# Task brief
Return the lines below that contain "with".

# Data for processing
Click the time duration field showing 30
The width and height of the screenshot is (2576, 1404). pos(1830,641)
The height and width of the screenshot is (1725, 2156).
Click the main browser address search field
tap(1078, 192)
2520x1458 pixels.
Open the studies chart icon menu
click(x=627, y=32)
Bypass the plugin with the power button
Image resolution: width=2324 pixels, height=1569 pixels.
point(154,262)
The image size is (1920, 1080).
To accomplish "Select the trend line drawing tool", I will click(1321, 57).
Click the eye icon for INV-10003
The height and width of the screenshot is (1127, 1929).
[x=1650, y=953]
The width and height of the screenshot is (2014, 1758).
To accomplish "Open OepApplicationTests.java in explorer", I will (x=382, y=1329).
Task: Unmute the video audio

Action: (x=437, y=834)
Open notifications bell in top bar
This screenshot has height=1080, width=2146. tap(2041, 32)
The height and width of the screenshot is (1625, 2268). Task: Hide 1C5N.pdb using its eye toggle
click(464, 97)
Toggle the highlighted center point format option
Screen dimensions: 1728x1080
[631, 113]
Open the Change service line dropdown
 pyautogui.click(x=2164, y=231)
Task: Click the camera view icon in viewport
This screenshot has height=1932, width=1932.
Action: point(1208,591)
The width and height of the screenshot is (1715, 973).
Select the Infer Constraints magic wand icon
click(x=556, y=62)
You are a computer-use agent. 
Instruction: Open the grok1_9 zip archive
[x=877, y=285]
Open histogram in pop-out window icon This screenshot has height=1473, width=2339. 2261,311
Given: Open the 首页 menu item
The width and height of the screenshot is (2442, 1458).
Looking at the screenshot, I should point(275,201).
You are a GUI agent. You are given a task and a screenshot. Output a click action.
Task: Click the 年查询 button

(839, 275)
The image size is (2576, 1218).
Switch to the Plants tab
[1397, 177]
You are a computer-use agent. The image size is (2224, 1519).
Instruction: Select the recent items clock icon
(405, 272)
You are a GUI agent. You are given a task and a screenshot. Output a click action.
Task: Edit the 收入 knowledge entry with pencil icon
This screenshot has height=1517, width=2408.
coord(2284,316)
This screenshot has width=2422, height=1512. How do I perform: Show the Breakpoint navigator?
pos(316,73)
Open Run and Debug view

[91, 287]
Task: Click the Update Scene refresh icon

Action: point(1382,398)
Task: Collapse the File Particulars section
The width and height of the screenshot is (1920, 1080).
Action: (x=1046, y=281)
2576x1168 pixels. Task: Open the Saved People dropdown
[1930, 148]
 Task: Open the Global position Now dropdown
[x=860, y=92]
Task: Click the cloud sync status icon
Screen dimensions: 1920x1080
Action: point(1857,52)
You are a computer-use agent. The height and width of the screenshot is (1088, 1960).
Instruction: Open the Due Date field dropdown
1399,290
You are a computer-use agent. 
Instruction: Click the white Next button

# Response
Bypass the plugin with the power button
Task: Edit the 收入 knowledge entry with pencil icon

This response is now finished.